En examinant la littérature scientifique, l’équipe a découvert qu’une thérapie basée sur le TGFb3 (l’avotermine) avait fait l’objet d’essais cliniques pour la prévention de la cicatrisation. Elle s’est donc procuré un produit similaire (recombinant TGFb3 de type humain), et a entrepris de mesurer son efficacité thérapeutique lorsque combiné au palbociclib.

 

« Nous avons non seulement découvert que des niveaux élevés de TGFb3 amplifiaient la réponse au palbociclib, mais que le médicament stimulant le TGFb3 travaillait en synergie avec le palbociclib, ce qui permettait une meilleure efficacité tout en utilisant des doses plus faibles de chacun, dit Jean-Jacques Lebrun.

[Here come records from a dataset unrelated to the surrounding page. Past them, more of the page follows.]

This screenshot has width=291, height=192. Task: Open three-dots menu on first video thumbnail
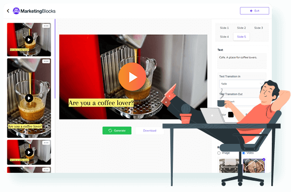[46, 26]

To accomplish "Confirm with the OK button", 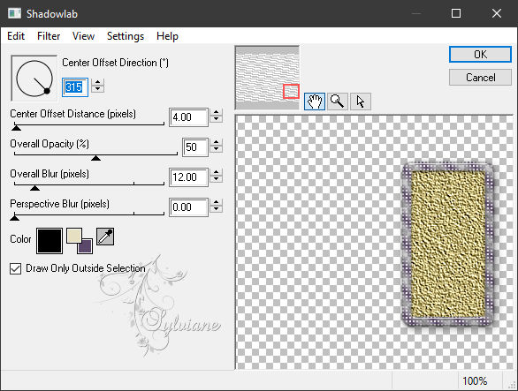I will pyautogui.click(x=480, y=54).
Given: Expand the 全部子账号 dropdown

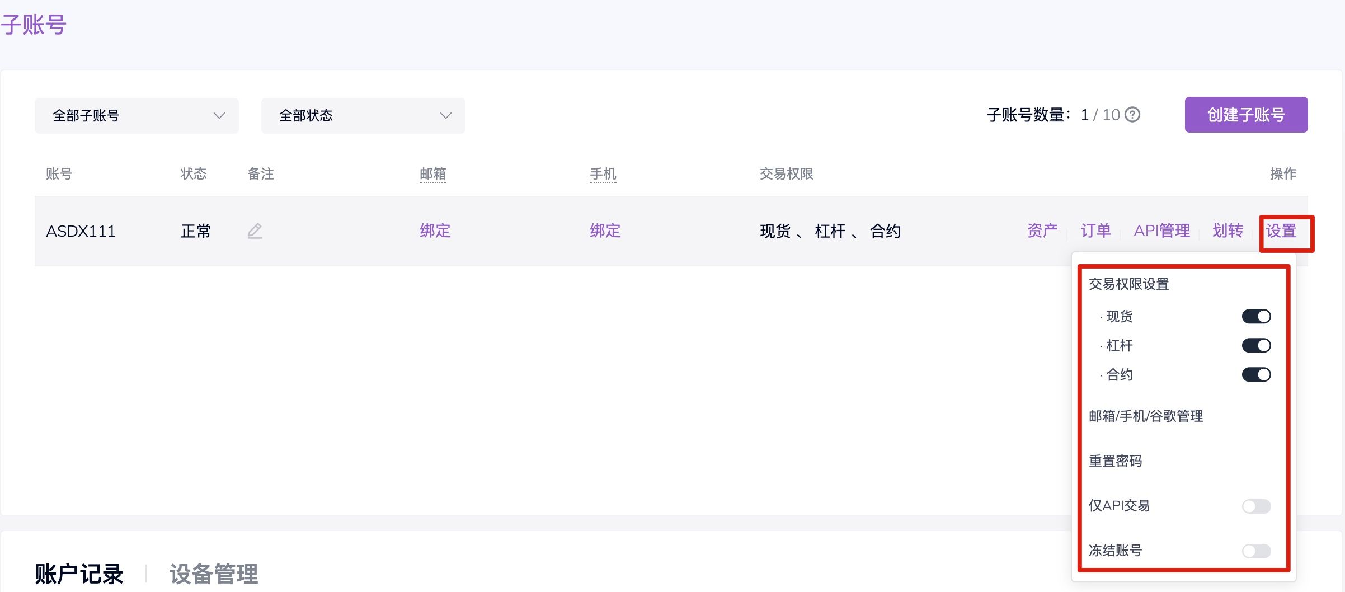Looking at the screenshot, I should pyautogui.click(x=137, y=116).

La science nous réserve parfois de belles surprises et nous espérons poursuivre nos travaux pour valider nos résultats dans des échantillons de tumeurs du sein provenant de patientes dont on connait la réponse au palbociclib ou à d’autres inhibiteurs de CDK4/6. »

 

Pourquoi le CSTN est-il difficile à soigner avec les traitements actuels ?

 

Contrairement à d’autres cancers du sein, les cellules des CSTN, qui représentent 10 à 15 % des cas de cancers du sein, ne sont pas dotées des récepteurs hormonaux et de la protéine HER2 pour lesquels des traitements ciblés existent. Le CSTN est donc principalement traité par chimiothérapie, chirurgie, radiothérapie et immunothérapie, mais les taux de récidive et de mortalité demeurent élevés. La recherche fondamentale, qui permet de mieux comprendre les mécanismes cellulaires et génétiques en jeu dans le développement et le traitement des maladies, est essentielle à la découverte de traitements efficaces.

 

À propos de l’étude

 

L’étude Genome-wide in vivo CRISPR screenidentifies TGFβ3 as actionable biomarkerof palbociclib resistance in triple negative breastcancer a été réalisée par Sophie Poulet, Meiou Dai, Ni Wang, Gang Yan, Julien Boudreault, Girija Daliah, Alan Guillevin, Huong Nguyen, Soaad Galal, Suhad Ali et Jean-Jacques Lebrun.

 

L’étude a été financée par les Instituts de recherche en santé du Canada. Sophie Poulet a reçu des bourses d’études de l’IR-CUSM et de l’Université McGill au cours de ses études doctorales.